When Christianity became legal early in the fourth century, Christians were challenged to look at the way they lived (not the way they died) as the form of martyrdom–of witness–to their belief in Christ. So the Spirit called a new, two-pronged movement forth.
The first was a movement into the desert, its members recognized today as the Desert Fathers and Desert Mothers. These individuals, hearing the call to encounter the same spiritual challenges Jesus did in the desert, sought union with Christ through prayer and discipline. Recognized as wise concerning spiritual realities, they were sought out as spiritual guides. Thus loose associations of hermits were formed.
The second movement centered on concern for Jesus' "little ones" oppressed and tempted within the society formed by city life. Individuals with a strong sense of prayer and purpose in living the works of mercy attracted like-minded men and women. They formed communities of mutual support for spirituality and service.
Late in the fourth century, Basil–guided by the practices of his sister Macrina–composed the first recorded rule for this shared life. Others followed.
When the Roman Empire was destroyed, the only remaining stability was provided by Church structures. For several centuries, monasteries of both women and men served as reservoirs for spirituality, knowledge and education, arts and crafts–in short, all things cultural. Spiritual leaders Scholastica and Benedict adjusted their monastic rule in such a way that it became the model for all European monasteries.
By the fifth century, the practice of cloister became the common expectation. Members of a religious community were committed to one location, concentrating their service on those who came to them. Their focus remained on the physical needs while expanding to address the spiritual needs as well. In some cases women and men's monasteries were established in close proximity, both occasionally ruled by either an abbess or abbot.
Cities often grew up around these established monasteries. As life in general became more stabilized, the next set of needs became apparent: religious presence among the city dwellers themselves.
Because those suffering from spiritual poverty were rarely interested in visiting a monastery, men such as Francis and Dominic brought the monastery's message to them.
Thus the twelfth and thirteenth centuries saw the appearance of the "mendicant orders." Preachers moved among the common folk to provide them with the Good News of God's love and the invitation to live as a member of the Body of Christ.
As more apostolic orders of men developed, women interested in this same dynamic experimented with a variety of movements addressing a life of commitment to spirituality and service outside the confines of the religious cloister. By the sixteenth and seventeenth centuries, newly founded orders of women left behind the cloister to address the physical, spiritual and social needs of the poor wherever they lived.

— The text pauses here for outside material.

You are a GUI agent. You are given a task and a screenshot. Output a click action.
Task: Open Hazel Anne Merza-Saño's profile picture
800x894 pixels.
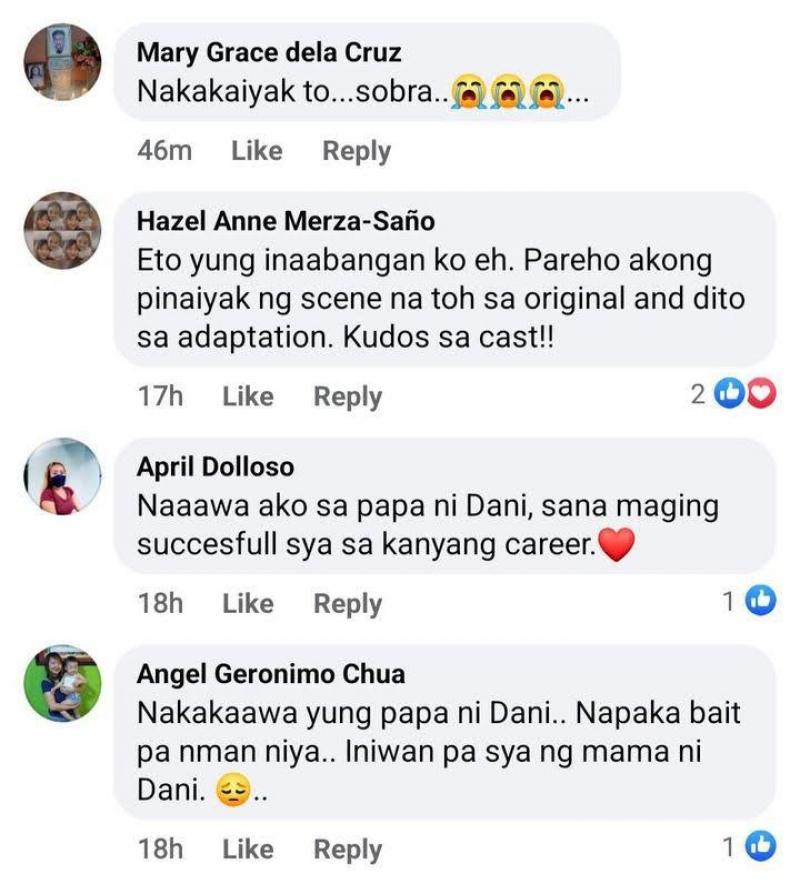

With the discovery of the New World and the expansion of European colonization, both women and men's apostolic orders heard and answered the call to witness and serve in new, challenging settings. This flurry of missionary activities on every inhabited continent continued through the eighteenth, nineteenth and twentieth centuries–producing systems of education and health care, contributing to major societal changes.
During the Second Vatican Council (1962-1965), the Council Fathers urged religious to reflect on their roots and founding charisms, to discover anew the call first heard by their founders. Thus they could respond in fresh ways to the needs of these times.
Orders of women and men have maintained this awareness so that their consecrated life can be faithful to its past and responsive to its present. Centuries-old orders continue their life and service even as the Spirit calls new orders into existence.
Like those first movements toward community living and service, developments in consecrated life through the centuries have resulted from the Spirit's urging to respond to the realities and needs of the times. The Spirit still calls. Women and men still answer.